According to the figures, revenue from international work was £524m last year, down from £535m in 2021, and £624m in 2020. Survey respondents reported international-work revenue of £625m in 2019, meaning the latest figures are the third consecutive year of contraction. However 2019 saw practices’ international revene surge 22% on the previous year.
RIBA said the 2022 survey results showed evidence of increased income being generated from international work on the part of the largest UK practices – those with 100 staff or more. It said that showed “emerging” potential for improvements in the situation next year and beyond.
The survey found Asia overtaking the Middle East as UK practices’ most significant source of international work.
The timeframe for the survey means it does not reflect inflationary pressures felt by design firms over the summer, including the economic fallout from Russia’s invasion of Ukraine.
Adrian Malleson, RIBA’s head of economic research and analysis, said the over-arching message from the survey data was of a profession “holding steady” in the wake of the coronavirus pandemic.
Malleson said overall revenue was up by 1% to £3.1bn while profit was at a similar level to 2021 and staff numbers at practices were up 17% – essentially back to pre-pandemic levels.
“This year’s findings show some signs of recovery and stability – demonstrating the resilience of UK practices, and their ability to rapidly adjust to unprecedented changes. But it’s no boom time,” he said.
“The market continues to grapple with numerous challenges ranging from materials shortages and price increases to a scarcity of tradespeople and labourers, and a smaller pool of architectural talent post-Brexit.”
Malleson conceded that the coming 12 months are likely to present more challenges to the architecture sector and urged the government to do some pump-priming.
“With a two-year-long recession forecast, growth is unlikely to return to the UK economy until late 2024 or early 2025. We can expect the construction sector to feel the impacts of this,” he said.
“With public spending set to be cut, RIBA continues to promote the importance of a sustainable design-led renewal of the built environment. Better houses, schools, hospitals alongside rejuvenated town and city centres are required.

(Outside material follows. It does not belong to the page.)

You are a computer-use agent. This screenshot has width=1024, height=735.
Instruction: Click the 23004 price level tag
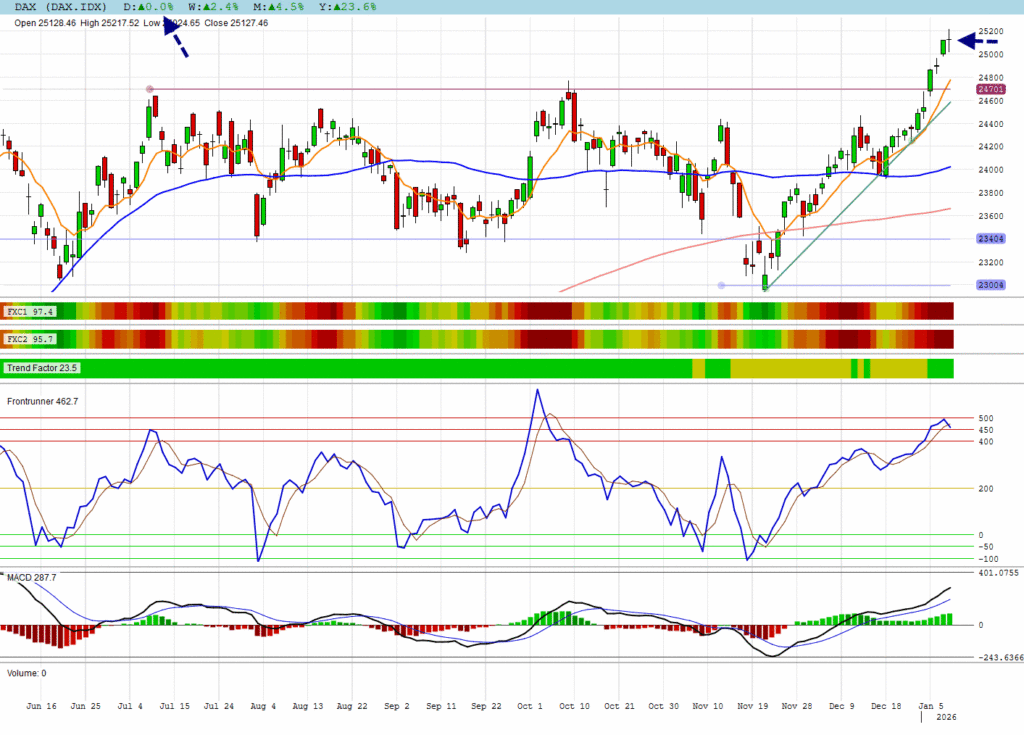pyautogui.click(x=992, y=285)
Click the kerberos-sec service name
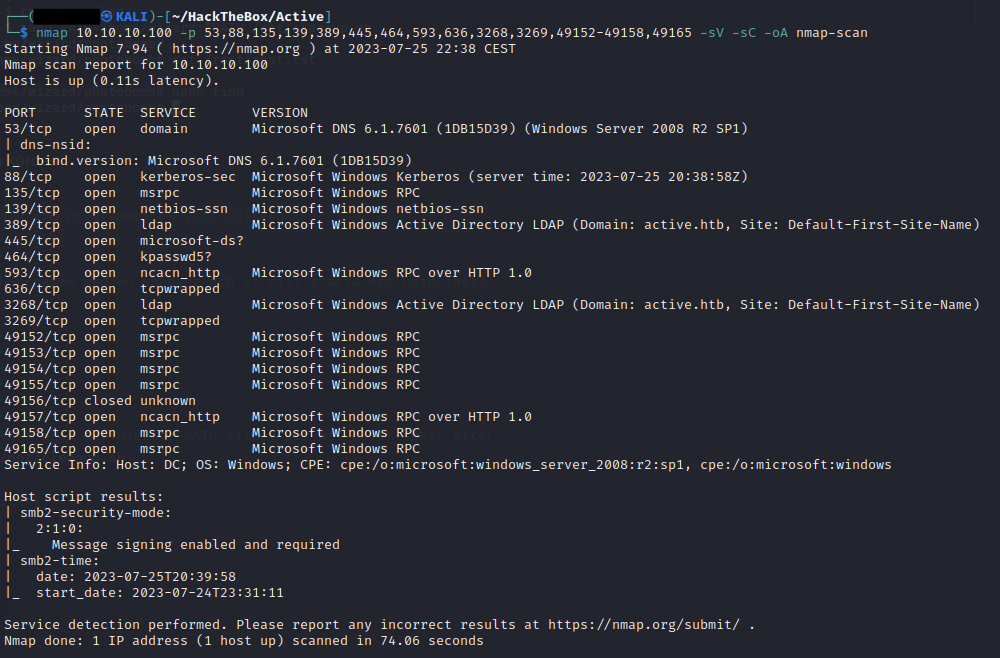Image resolution: width=1000 pixels, height=658 pixels. pyautogui.click(x=188, y=177)
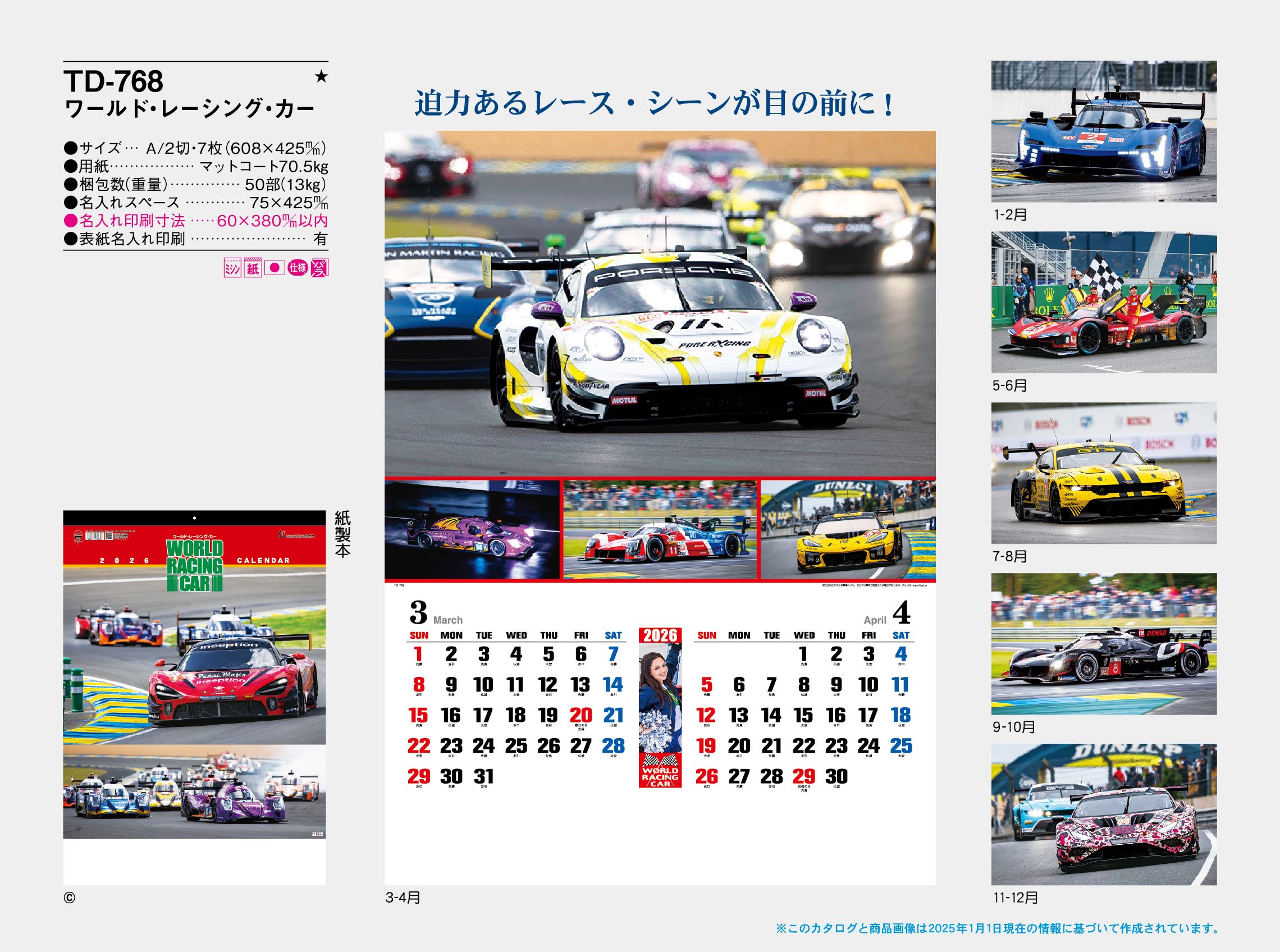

“Investing in the built environment will increase economic productivity, benefit our communities, and help secure the county’s long-term success.”
Elsewhere in the Business Benchmarking 2022 survey, RIBA reported that equality, diversity and inclusion progress appeared to have stalled, with gender and ethnicity pay gaps widening.
RIBA said more than 50% of practices still did not have EDI staff training in place. It added that the gender pay gap had widened from 15% to 17% since 2021, while the ethnicity pay gap had grown from 14% to 22%, based on data voluntarily submitted by practices with 100 or more staff.
For the first time, the Business Benchmarking report included figures on the notoriously escalating cost of professional indemnity insurance.
It found the all-practice average for cover was £2m, rising to £10m for larger practices – with 20 or more staff.
RIBA chartered practices reported an average PII premium of £32,926, up from £16,874 in 2018.
Malleson said that while the figures equated to a 95% increase in five years, the rise had slowed to 3% in 2021-2022.
“Led by our board and a dedicated group of expert RIBA Council members, we are working with the wider construction sector and insurance industry experts as we seek to secure sustainable premium levels and comprehensive cover for architects’ services,” he said. “We hope to share an update on this work with our members in early 2023.”